On view from Sept. 15 to Nov. 5, the exhibition features selections of their paintings, which are united in their spatial explorations.

Beeber abstracts architectural elements into flattened patterns, while MacFarlane foregoes empirical representations of landscapes to create fantastical ones filtered through memory. Duval combines both exterior and interior spatial elements to create altogether new worlds that embody the future of human consciousness.

Paige Beeber's More to Follow

Image from Hollis Taggart website

Paige Beeber’s “More to Follow” (2021) [52 by 75.5 inches

An opening reception will take place from 5 to 8 p.m., Thursday, Sept. 15  at the Hollis Taggart gallery, 330 Pequot Ave., Southport. All three artists will be in attendance.
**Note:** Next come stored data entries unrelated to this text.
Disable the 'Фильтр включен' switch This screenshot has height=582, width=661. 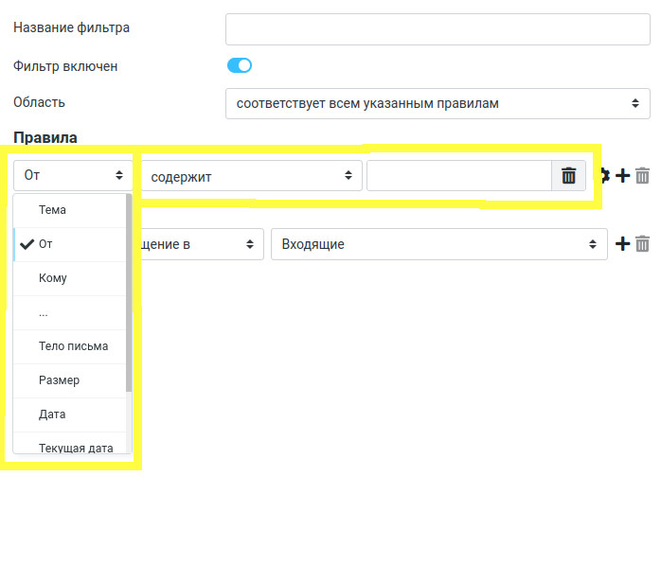[x=240, y=66]
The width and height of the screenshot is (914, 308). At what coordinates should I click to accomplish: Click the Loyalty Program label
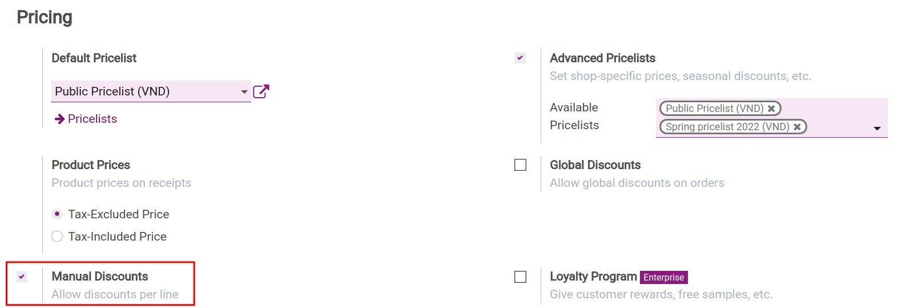click(x=593, y=277)
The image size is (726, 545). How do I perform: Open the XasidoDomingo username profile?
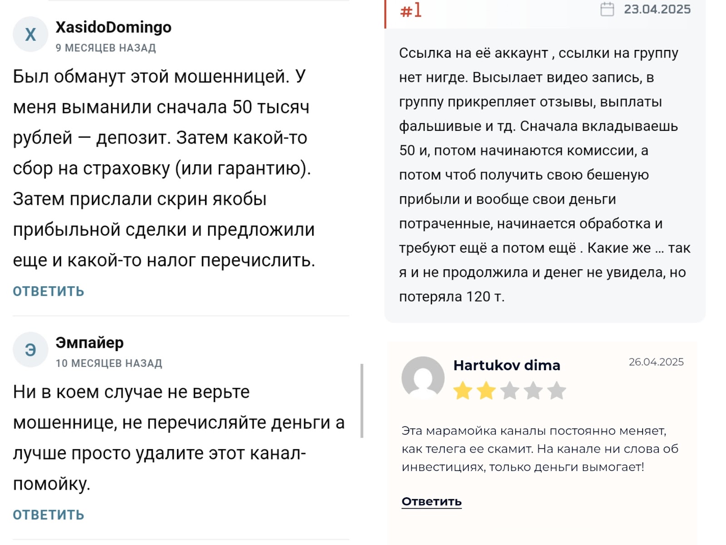(113, 27)
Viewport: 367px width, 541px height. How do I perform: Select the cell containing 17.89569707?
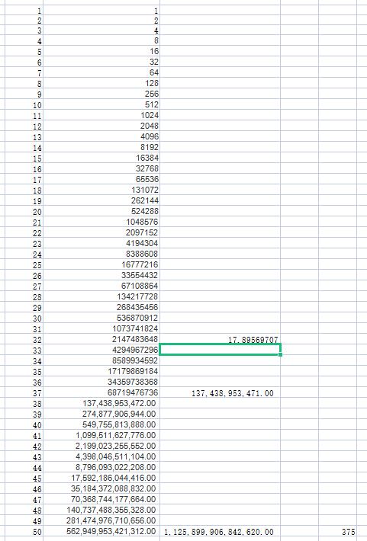(x=221, y=339)
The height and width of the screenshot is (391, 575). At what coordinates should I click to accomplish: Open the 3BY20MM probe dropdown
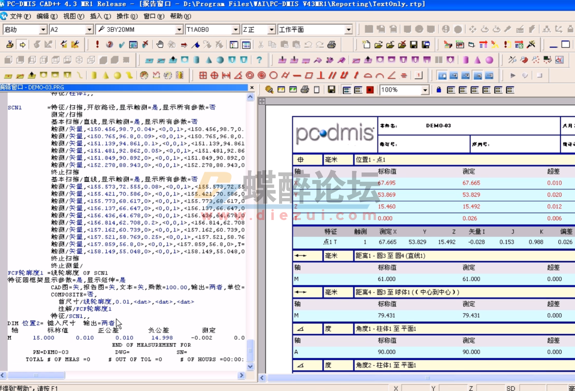point(179,29)
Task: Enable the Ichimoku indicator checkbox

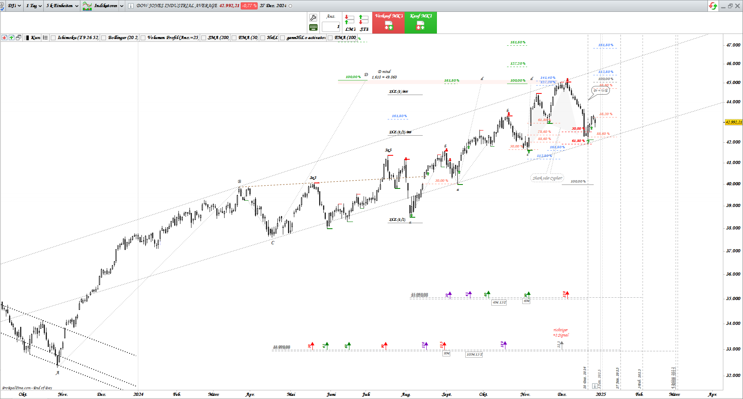Action: coord(54,38)
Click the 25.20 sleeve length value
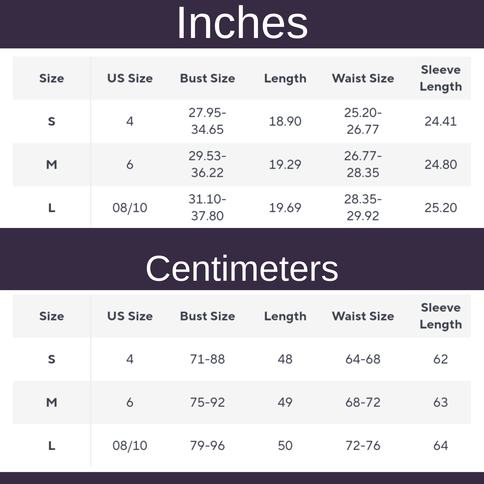Screen dimensions: 484x484 441,208
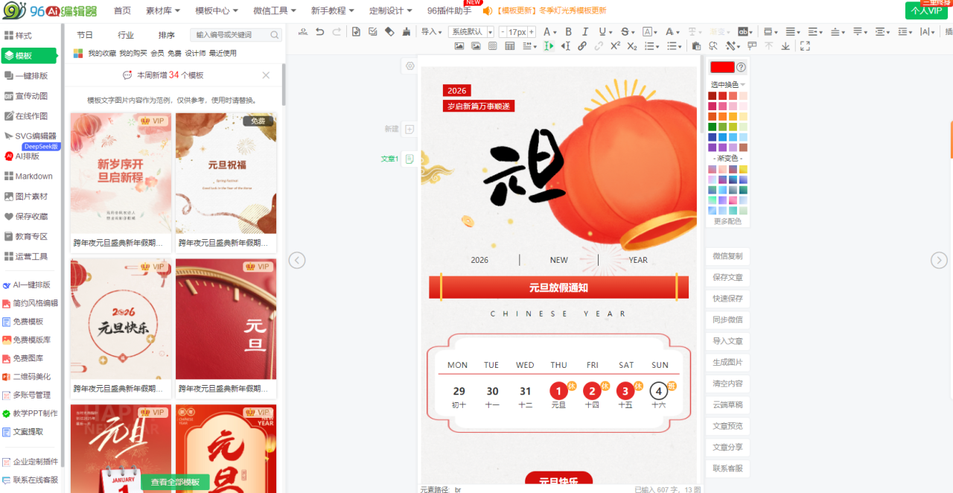The width and height of the screenshot is (953, 493).
Task: Toggle italic text formatting
Action: [x=585, y=32]
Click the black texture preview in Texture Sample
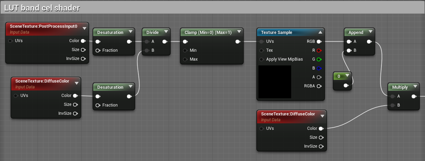Image resolution: width=425 pixels, height=161 pixels. point(275,82)
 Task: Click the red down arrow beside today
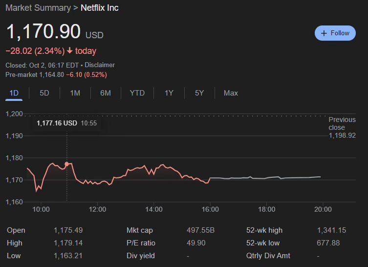pos(70,51)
Created during a residency in Sicily in 2021, Paige Beeber’s works in this exhibit reflect the influence of the Italian architecture she encountered there. Continuing her engagement with shifting layers of painterly marks, this body of work abstracts architectural elements into wovenlike patterns and flattens their space into the two-dimensional.
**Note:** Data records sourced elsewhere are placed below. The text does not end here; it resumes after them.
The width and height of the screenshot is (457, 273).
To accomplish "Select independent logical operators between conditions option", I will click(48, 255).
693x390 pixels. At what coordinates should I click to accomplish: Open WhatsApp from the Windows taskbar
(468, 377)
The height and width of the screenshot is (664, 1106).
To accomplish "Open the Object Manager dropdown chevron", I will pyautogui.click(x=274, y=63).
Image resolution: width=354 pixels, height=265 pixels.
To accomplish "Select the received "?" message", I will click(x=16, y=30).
Emilie Duval The Garden of Yalta I

Image from Hollis Taggart website

Emilie Duval’s “The Garden of Yalta I” (no date) [66 by 48 inches

Noted for her distinctive approach to mark-making that lend her paintings the appearance of needlework, the artist often incorporates a wide range of materials into her large-scale works, including acrylic, spray paint, and oil pastel. Beeber’s works in this exhibit brim with energy and evince a palpable sense of play and wonder.

Influenced by her law and art history studies in Paris, Emilie Duval creates works that explore the duality between the natural and the digital.
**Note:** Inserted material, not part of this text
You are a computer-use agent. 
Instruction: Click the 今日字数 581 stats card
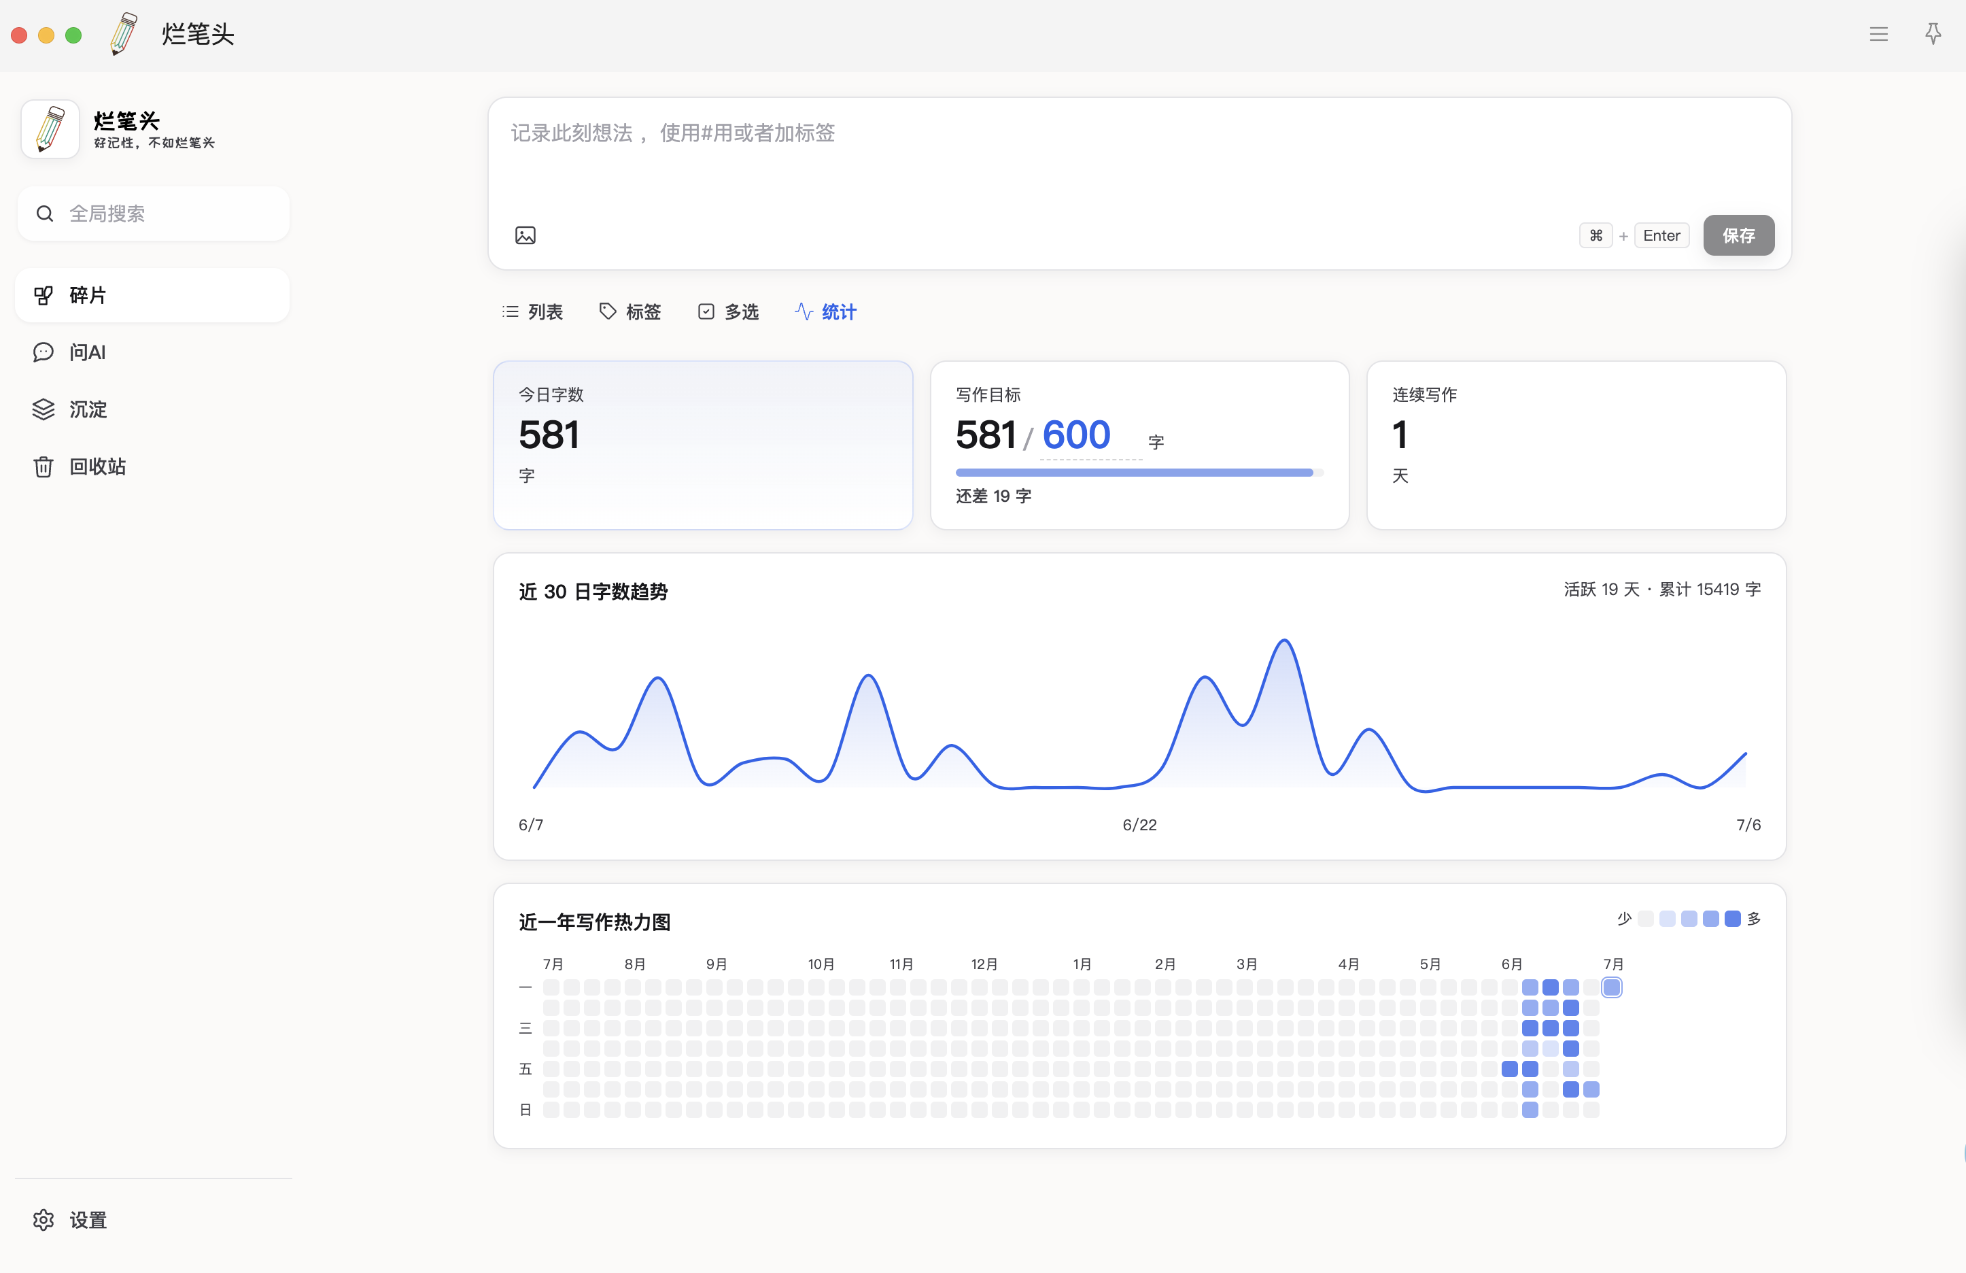click(x=703, y=445)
Informed by research and observation of a wide range of geopolitical, economic, and financial regulations and their existence through algorithms, Duval’s works translate these forces into metaphoric visions and question how these frameworks infiltrate our everyday lives as well as public spaces.

Her works in this exhibit employ a variety of materials to construct intricate worlds that often combine interior and exterior elements, seemingly refracted through an otherworldly prism. Mediated by Duval, these landscapes present an alternate world where simulation intermixes with reality.

Rachel MacFarlane Clearwater Lightning Storm

Image from Hollis Taggart website

Rachel MacFarlane’s “Clearwater Lightning Storm” (2022) [48 by 36 inches]

Rachel MacFarlane creates imaginative and uncanny landscapes that are rich in jewel tones and loosely based on memories of specific places. Investigating the psychological nuances of illusionistic space, MacFarlane’s works speak to our complicated relationship to the natural world in our late capitalist milieu and also in light of the proliferation of digital (computermade) landscapes as a form of surrogate landscapes.

Central to MacFarlane’s work is the question of how to “translate a place without claiming ownership of it”; accordingly, her works expand the long-standing genre of landscape painting to account for ecological pressure on natural spaces.

Among others, this exhibit will feature two of her newest paintings from her 2022 residency in Clearwater, Manitoba. Imbued with the majestic and sublime–yet terrifying– charge of nature, these paintings register as a kind of warning against the perils of climate change.

About Hollis Taggart

Founded in 1979, Hollis Taggart presents significant works of American art, showcasing the trajectory of American art movements from the Hudson River School to American Modernism and the Post-War and Contemporary eras. The gallery has sponsored several catalogue raisonné projects, most recently for the American Surrealist artist Kay Sage, and has been instrumental in advancing knowledge of such artists as Alfred Maurer, Arthur B. Carles, and more recently, Theodoros Stamos, Marjorie Strider, and Michael (Corinne) West.

In the summer of 2019, the gallery announced the formal expansion of its primary market business and focus on the presentation of contemporary work. It continues to expand its roster of contemporary artists, focusing on emerging and mid-career talents. The gallery’s flagship location is in Chelsea, and it also operates a space in Southport.